Computers accept human input in various ways. One of the most common input devices is the keyboard. Additional types of input mechanisms include mice and other pointing devices. Although useful for many purposes, keyboards and mice (as well as other pointing devices) sometimes lack flexibility. For these and other reasons, various alternative forms of input have been (and continue to be) developed. For example, electronic tablets or other types of electronic writing devices permit a user to provide input in a manner very similar to conventional writing. These devices typically include a stylus with which a user can write upon a display screen. A digitizer nested within the display converts movement of the stylus across the display into an “electronic ink” representation of the user's writing. The electronic ink is stored as coordinate values for a collection of points along the hne(s) drawn by the user. Speech is another alternative input form. Typically, the user speaks into a microphone, and the user's speech is digitized and recorded.
Before the information conveyed by speech or ink can be usefully manipulated by a computer, the speech or ink must usually undergo recognition processing. In other words, the graphical forms (ink) or sounds (speech) created by the user are analyzed by various algorithms to determine what characters (e.g., letters, numbers, symbols, etc.) or words the user intended to convey. Typically, the ink or speech is converted to Unicode, ASCII or other code values for what the user has recorded.
Various systems have been developed to recognize handwriting and speech input. In many cases, recognition algorithms involve isolating individual features of ink or speech input. These features are then compared to previously-generated prototype features. In particular, numerous samples of ink or speech are initially collected and used to create a database of prototype features against which an unknown ink or speech sample is compared. Based on the degree of similarity (or dissimilarity) between an input sample and one or more prototype features, one or more recognition results are generated for a particular user input.

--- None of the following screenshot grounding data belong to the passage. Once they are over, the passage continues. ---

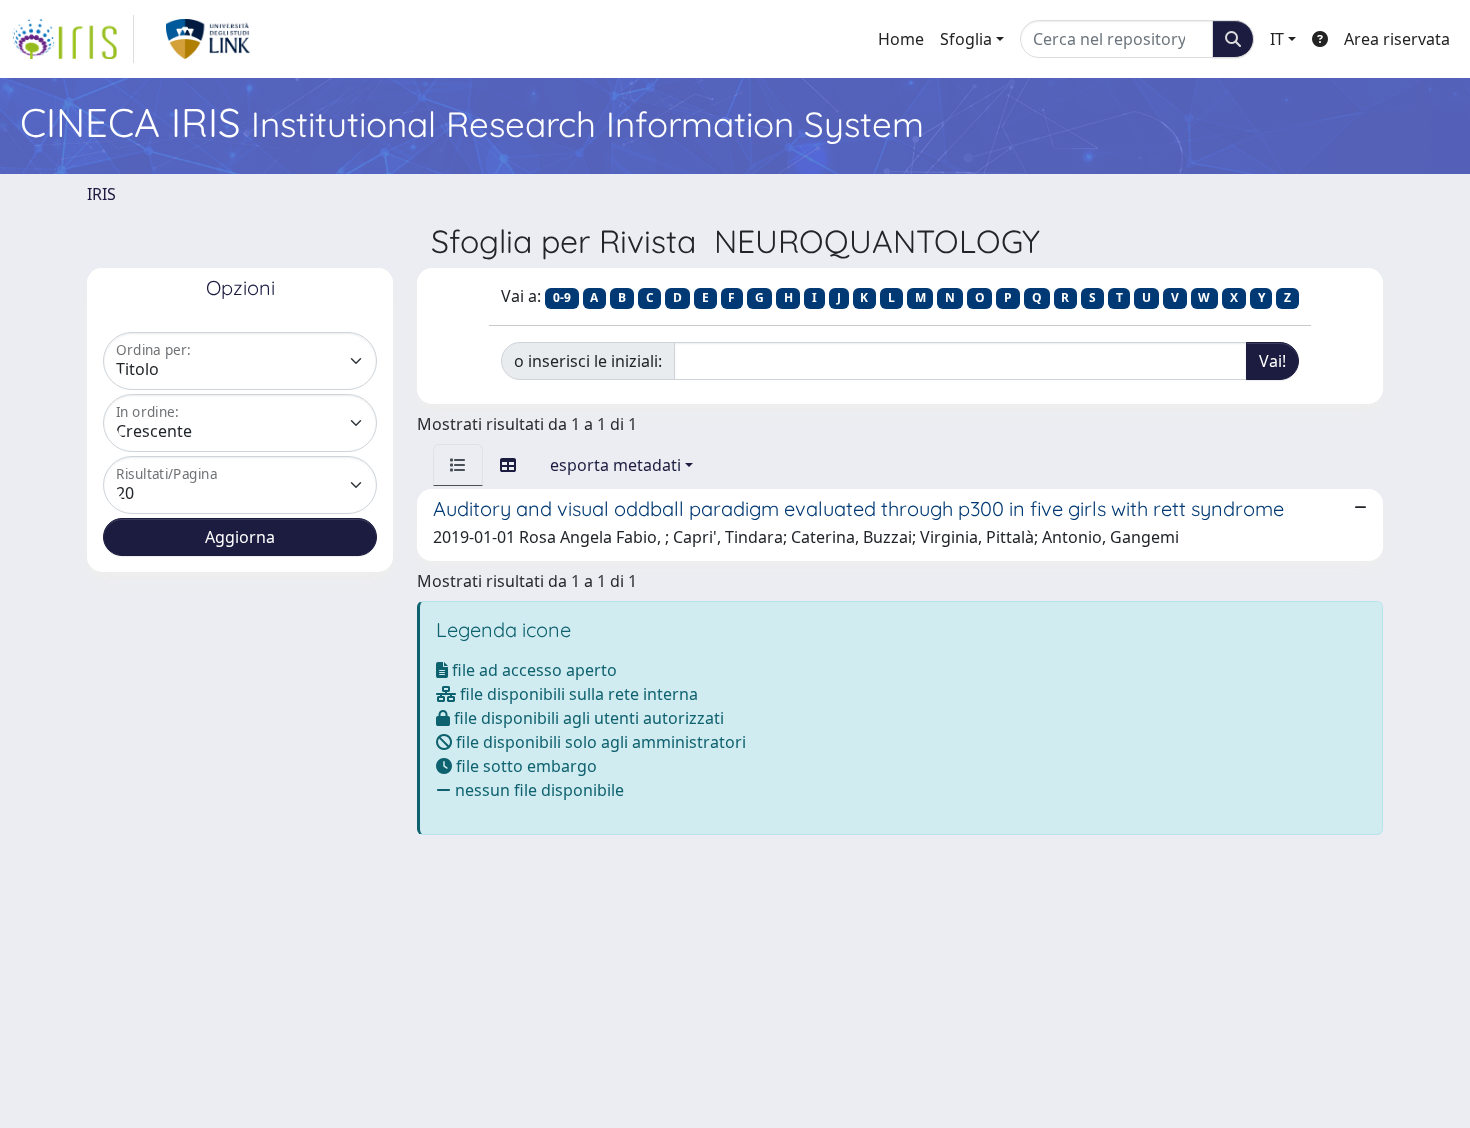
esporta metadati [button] (615, 465)
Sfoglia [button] (966, 39)
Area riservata (1397, 39)
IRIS (101, 194)
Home (901, 39)
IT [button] (1277, 39)
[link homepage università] (208, 39)
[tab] (458, 465)
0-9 (562, 297)
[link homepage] (73, 39)
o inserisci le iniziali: (588, 361)
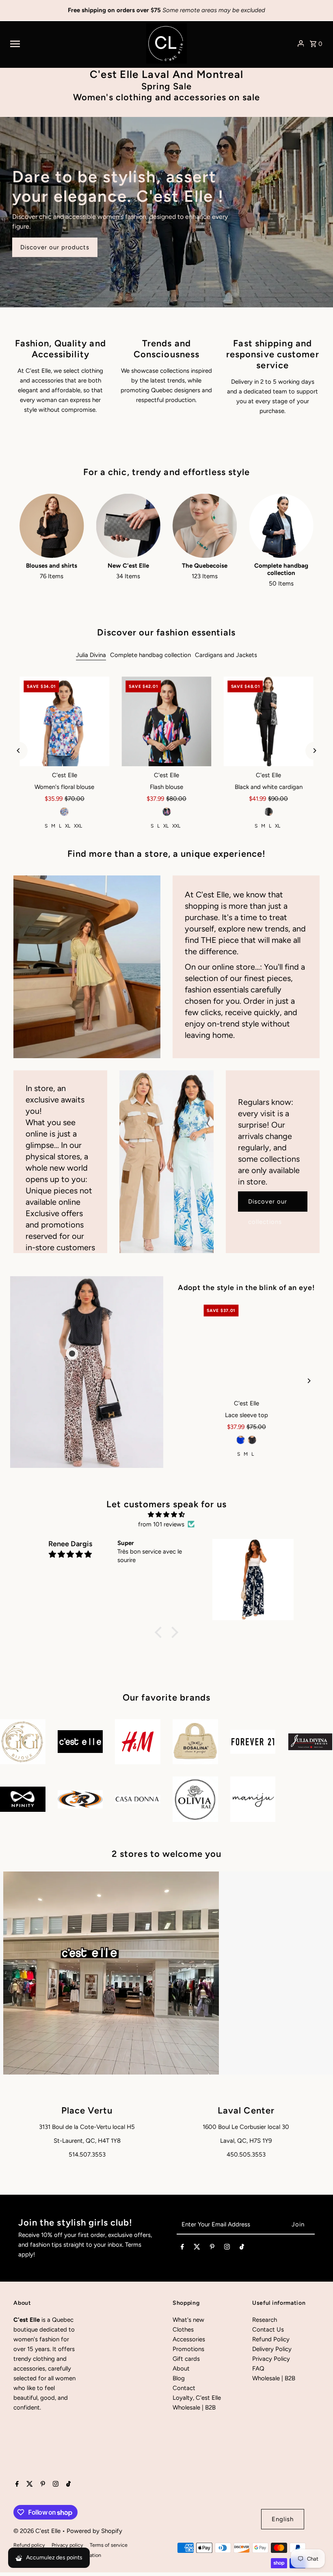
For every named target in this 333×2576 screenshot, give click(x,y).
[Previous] (18, 750)
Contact (184, 2388)
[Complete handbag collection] (281, 526)
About (181, 2368)
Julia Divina (91, 655)
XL (67, 826)
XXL (78, 826)
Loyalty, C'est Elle (197, 2397)
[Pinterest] (212, 2248)
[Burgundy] (246, 1440)
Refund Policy (271, 2339)
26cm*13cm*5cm (245, 1454)
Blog (179, 2378)
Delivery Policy (272, 2349)
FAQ (258, 2368)
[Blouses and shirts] (51, 526)
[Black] (166, 812)
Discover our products (54, 247)
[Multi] (65, 812)
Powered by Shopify (94, 2531)
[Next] (314, 750)
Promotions (188, 2349)
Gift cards (186, 2358)
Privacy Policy (271, 2358)
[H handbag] (246, 1347)
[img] (166, 1514)
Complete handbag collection (150, 655)
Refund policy (29, 2545)
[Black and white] (268, 812)
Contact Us (268, 2329)
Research (264, 2319)
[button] (160, 1632)
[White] (258, 1440)
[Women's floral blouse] (64, 721)
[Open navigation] (75, 43)
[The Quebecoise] (205, 526)
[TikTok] (242, 2248)
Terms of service (109, 2545)
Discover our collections (267, 1205)
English (283, 2519)
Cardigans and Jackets (226, 655)
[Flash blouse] (166, 721)
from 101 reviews (161, 1524)
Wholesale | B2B (194, 2407)
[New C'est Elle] (128, 526)
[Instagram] (227, 2248)
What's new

Accuracy, or the closeness of a recognition result to what the user intended to convey, is an important criterion by which recognition systems are evaluated. For obvious reasons, a recognition engine must be reasonably accurate in order to be useful. However, “accuracy” is not easily defined or quantified. For example, a recognizer may work quite well in circumstance A, but not work well in circumstance B. Depending on what circumstances A and B are, this may or may not be significant. If a recognizer works well in circumstances that are very important to the end user, and only works poorly in circumstances that are of little consequence, the overall accuracy of the recognizer might be considered good. Conversely, a recognizer that provides highly accurate results in obscure circumstances but does not work well in more important circumstances might be considered inaccurate overall.
Accordingly, there remains a need for systems and methods of modeling the accuracy of signal processing engines used for, e.g., recognition of speech, handwriting and other complex forms of input.